Was applying a common.properties patch to all nodes in my druid cluster. I applied the update one by one across each node. When I applied the patch on the historical-hot nodes, the data usage across nodes jumped from 78% to almost 98%. I am applying the patch and then using ansible to restart and reload the service and waiting about 30 secs between each node to apply the patch. What can I do to avoid the data usage spike?
not sure what you mean by “data usage”. Are you referring to the amount of disk space used in a tier as shown in the coordinator console?
I’m not a Druid veteran, but perhaps the following might be helpful if not already known to you:
- historical nodes have a /druid/historical/v1/loadstatus endpoint: “Returns a flag indicating if all segments in the local cache have been loaded. This can be used to know when a historical node is ready to be queried after a restart.”
You could restart one historical, then wait for the endpoint to report that the node is fully up and then restart the next.
If you restart nodes too quickly, you might break k-safety and the coordinator might too quickly become active and rebalance data. Same thing if the historical is down for too long or doesn’t come back up quickly enough: the coordinator might think the node has died and decide to assign the segments served up by that node to other historicals.
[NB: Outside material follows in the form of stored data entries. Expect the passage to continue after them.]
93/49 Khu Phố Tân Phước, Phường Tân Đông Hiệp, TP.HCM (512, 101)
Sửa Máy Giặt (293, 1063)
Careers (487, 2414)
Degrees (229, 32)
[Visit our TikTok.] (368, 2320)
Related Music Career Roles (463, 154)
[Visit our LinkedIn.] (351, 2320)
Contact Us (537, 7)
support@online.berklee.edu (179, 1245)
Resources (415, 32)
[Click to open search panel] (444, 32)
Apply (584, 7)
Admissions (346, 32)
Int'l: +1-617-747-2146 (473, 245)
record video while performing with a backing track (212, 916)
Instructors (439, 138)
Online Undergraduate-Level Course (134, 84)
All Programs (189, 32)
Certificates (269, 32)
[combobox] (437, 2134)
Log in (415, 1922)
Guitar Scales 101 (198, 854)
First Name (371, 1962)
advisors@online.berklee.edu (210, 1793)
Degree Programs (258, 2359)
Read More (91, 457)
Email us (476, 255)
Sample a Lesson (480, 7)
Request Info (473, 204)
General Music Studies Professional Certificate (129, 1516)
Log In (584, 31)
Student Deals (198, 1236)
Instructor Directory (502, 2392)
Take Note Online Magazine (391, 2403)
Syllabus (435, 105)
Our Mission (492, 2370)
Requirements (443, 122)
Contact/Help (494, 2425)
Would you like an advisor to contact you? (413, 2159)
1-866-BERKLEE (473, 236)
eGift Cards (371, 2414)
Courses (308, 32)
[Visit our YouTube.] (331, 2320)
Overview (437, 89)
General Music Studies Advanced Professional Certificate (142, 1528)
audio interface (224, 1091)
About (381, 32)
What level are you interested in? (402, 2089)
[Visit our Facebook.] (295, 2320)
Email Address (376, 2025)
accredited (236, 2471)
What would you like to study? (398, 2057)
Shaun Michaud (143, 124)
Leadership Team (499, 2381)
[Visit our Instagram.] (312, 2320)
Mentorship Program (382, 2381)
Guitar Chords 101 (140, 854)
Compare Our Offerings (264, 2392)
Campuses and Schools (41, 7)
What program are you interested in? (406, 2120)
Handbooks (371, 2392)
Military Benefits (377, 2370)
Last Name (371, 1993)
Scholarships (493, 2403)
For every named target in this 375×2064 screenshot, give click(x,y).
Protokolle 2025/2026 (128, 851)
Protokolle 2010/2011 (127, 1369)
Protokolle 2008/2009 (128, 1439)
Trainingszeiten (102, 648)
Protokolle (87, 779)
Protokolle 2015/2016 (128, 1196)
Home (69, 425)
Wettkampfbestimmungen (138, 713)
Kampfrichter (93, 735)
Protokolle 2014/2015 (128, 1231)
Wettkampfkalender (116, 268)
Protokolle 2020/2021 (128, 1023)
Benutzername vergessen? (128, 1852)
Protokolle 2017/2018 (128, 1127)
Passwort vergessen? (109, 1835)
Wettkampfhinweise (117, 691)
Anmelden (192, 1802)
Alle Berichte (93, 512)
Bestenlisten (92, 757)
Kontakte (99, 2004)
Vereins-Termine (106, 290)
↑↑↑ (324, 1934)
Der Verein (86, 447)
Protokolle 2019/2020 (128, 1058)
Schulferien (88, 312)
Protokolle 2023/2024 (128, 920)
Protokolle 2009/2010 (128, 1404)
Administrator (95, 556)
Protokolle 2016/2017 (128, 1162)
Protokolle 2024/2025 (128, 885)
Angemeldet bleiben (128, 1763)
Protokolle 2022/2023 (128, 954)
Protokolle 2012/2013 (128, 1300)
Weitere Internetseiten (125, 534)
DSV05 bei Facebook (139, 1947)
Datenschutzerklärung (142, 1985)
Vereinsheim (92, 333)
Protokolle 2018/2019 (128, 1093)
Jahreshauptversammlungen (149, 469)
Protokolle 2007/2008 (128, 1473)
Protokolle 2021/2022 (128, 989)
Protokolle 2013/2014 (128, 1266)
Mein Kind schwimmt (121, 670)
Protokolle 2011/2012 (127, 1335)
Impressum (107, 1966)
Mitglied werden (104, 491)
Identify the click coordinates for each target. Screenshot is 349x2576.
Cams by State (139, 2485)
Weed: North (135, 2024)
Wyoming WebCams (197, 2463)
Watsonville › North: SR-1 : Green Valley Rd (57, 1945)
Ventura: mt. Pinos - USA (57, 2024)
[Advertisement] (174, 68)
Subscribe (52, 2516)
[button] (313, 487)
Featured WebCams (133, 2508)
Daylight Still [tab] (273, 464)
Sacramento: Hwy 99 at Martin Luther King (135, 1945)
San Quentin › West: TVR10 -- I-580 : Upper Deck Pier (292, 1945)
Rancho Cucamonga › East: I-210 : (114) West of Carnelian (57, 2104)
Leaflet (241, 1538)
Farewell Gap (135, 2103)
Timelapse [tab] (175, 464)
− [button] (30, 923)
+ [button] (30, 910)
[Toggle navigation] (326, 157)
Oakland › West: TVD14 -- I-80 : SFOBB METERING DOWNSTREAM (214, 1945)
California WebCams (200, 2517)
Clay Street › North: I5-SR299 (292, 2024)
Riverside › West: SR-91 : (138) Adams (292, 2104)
Configuring the coordinator so that it isn’t doing these checks too frequently is one option.
you could set the coordinator properties for segment rebalancing or replication to 0 before you perform an update and after the update set these two properties back to their original values again. The coordinator web console allows to change these properties dynamically.
alternatively, you could also simply shut down the coordinator service prior to the update and bring it back up afterwards. With the coordinator gone, no dynamic stuff can happen in your cluster.